▸ ACTIVITY
What is needed is the full set of records, word for word, with no pictures.
* * * *
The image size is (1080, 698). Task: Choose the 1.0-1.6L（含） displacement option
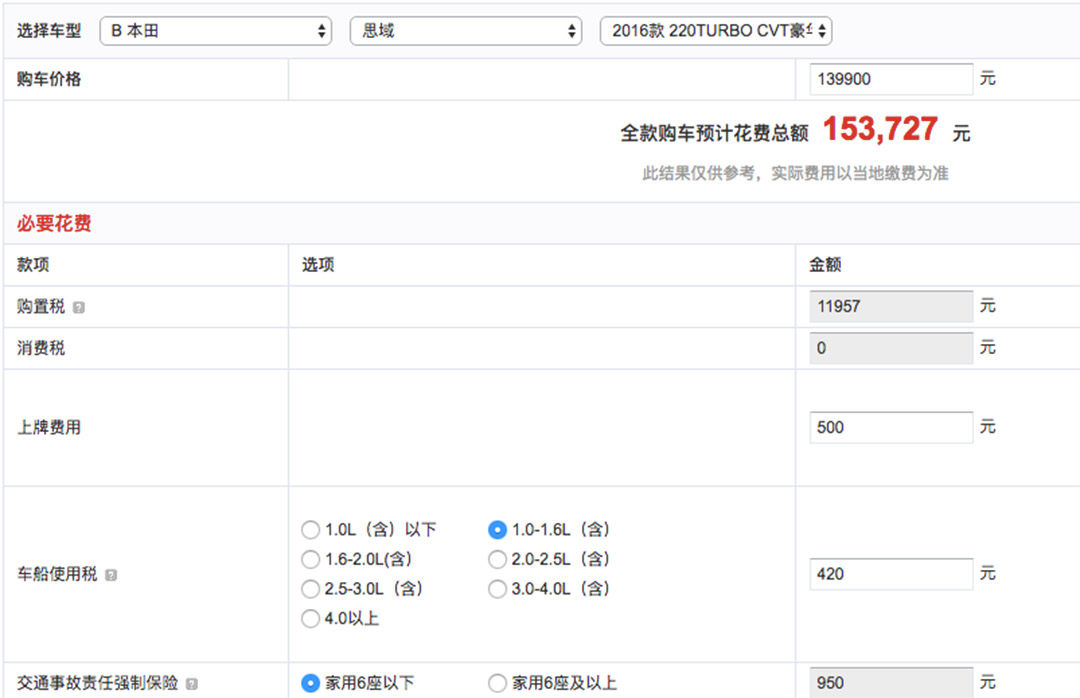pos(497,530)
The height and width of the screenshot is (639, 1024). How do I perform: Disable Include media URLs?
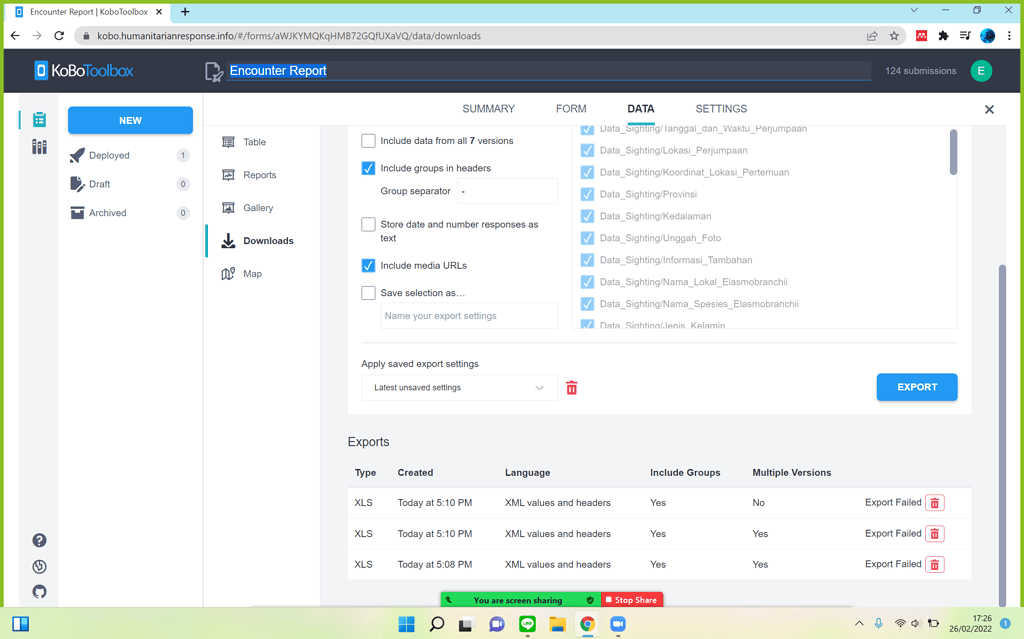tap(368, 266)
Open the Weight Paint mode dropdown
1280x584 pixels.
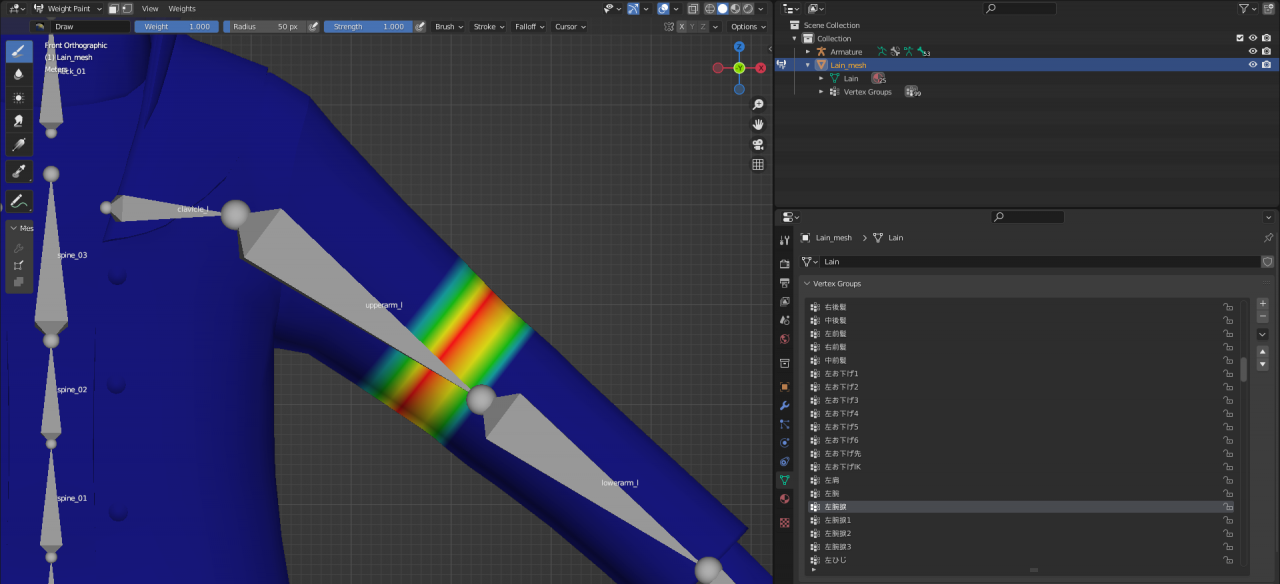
* * * *
▸ EXERCISE SOLUTION
The image size is (1080, 698). Task: Choose the 1.0-1.6L（含） displacement option
pos(497,530)
The height and width of the screenshot is (639, 1024). How do I perform: Disable Include media URLs?
tap(368, 266)
Open the Weight Paint mode dropdown
1280x584 pixels.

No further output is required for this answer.